== WHAT TO DO ==
Turn the data, from its first line through the line containing "Image resolution: width=500", into a Markdown table with the columns Row and Line. Give each nonblank line its own numbered row and leave out blank lines.

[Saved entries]
☆ ☆ ☆ ☆ ☆ ☆ ☆
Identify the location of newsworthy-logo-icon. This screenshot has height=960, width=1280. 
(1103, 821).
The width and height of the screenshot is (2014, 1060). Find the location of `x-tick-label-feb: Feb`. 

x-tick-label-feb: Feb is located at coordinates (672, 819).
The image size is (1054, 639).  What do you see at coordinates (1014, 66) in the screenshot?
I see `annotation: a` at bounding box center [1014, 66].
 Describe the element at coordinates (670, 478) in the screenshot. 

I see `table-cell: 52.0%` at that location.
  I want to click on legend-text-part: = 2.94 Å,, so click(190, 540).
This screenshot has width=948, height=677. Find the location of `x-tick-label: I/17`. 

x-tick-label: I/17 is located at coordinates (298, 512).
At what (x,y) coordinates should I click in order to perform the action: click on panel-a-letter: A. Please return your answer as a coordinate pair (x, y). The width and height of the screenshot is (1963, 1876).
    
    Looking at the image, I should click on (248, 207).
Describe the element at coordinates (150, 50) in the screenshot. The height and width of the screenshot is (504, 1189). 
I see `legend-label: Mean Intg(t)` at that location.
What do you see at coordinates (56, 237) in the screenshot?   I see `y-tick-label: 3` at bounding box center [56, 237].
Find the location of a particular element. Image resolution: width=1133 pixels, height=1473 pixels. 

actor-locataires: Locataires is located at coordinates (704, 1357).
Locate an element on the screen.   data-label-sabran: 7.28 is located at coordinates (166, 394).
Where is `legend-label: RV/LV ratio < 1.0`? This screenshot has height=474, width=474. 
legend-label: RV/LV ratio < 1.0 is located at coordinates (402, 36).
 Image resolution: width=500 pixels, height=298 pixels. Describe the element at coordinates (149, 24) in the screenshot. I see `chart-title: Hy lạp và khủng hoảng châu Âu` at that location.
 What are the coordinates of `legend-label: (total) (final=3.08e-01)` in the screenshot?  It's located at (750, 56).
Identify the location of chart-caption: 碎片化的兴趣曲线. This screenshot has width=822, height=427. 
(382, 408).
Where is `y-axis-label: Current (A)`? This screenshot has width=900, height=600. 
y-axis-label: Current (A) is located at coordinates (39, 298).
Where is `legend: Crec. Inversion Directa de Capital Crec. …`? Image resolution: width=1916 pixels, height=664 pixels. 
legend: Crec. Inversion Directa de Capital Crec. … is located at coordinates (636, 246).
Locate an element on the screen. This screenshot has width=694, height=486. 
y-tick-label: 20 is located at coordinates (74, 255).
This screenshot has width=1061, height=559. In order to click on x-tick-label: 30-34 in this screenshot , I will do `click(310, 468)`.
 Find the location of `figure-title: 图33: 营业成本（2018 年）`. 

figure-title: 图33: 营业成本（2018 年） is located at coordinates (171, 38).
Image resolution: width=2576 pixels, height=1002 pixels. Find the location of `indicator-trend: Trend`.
☆ ☆ ☆ ☆ ☆ ☆ ☆
== THE COMPLETED TASK ==
| Row | Line |
|---|---|
| 1 | Identify the location of newsworthy-logo-icon. This screenshot has height=960, width=1280.  |
| 2 | (1103, 821). |
| 3 | The width and height of the screenshot is (2014, 1060). Find the location of `x-tick-label-feb: Feb`.  |
| 4 | x-tick-label-feb: Feb is located at coordinates (672, 819). |
| 5 | The image size is (1054, 639).  What do you see at coordinates (1014, 66) in the screenshot? |
| 6 | I see `annotation: a` at bounding box center [1014, 66]. |
| 7 |  Describe the element at coordinates (670, 478) in the screenshot.  |
| 8 | I see `table-cell: 52.0%` at that location. |
| 9 |   I want to click on legend-text-part: = 2.94 Å,, so click(190, 540). |
| 10 | This screenshot has width=948, height=677. Find the location of `x-tick-label: I/17`.  |
| 11 | x-tick-label: I/17 is located at coordinates (298, 512). |
| 12 | At what (x,y) coordinates should I click in order to perform the action: click on panel-a-letter: A. Please return your answer as a coordinate pair (x, y). The width and height of the screenshot is (1963, 1876). |
| 13 |     Looking at the image, I should click on (248, 207). |
| 14 | Describe the element at coordinates (150, 50) in the screenshot. The height and width of the screenshot is (504, 1189).  |
| 15 | I see `legend-label: Mean Intg(t)` at that location. |
| 16 | What do you see at coordinates (56, 237) in the screenshot?   I see `y-tick-label: 3` at bounding box center [56, 237]. |
| 17 | Find the location of a particular element. Image resolution: width=1133 pixels, height=1473 pixels.  |
| 18 | actor-locataires: Locataires is located at coordinates (704, 1357). |
| 19 | Locate an element on the screen.   data-label-sabran: 7.28 is located at coordinates (166, 394). |
| 20 | Where is `legend-label: RV/LV ratio < 1.0`? This screenshot has height=474, width=474.  |
| 21 | legend-label: RV/LV ratio < 1.0 is located at coordinates (402, 36). |
| 22 |  Image resolution: width=500 pixels, height=298 pixels. Describe the element at coordinates (149, 24) in the screenshot. I see `chart-title: Hy lạp và khủng hoảng châu Âu` at that location. |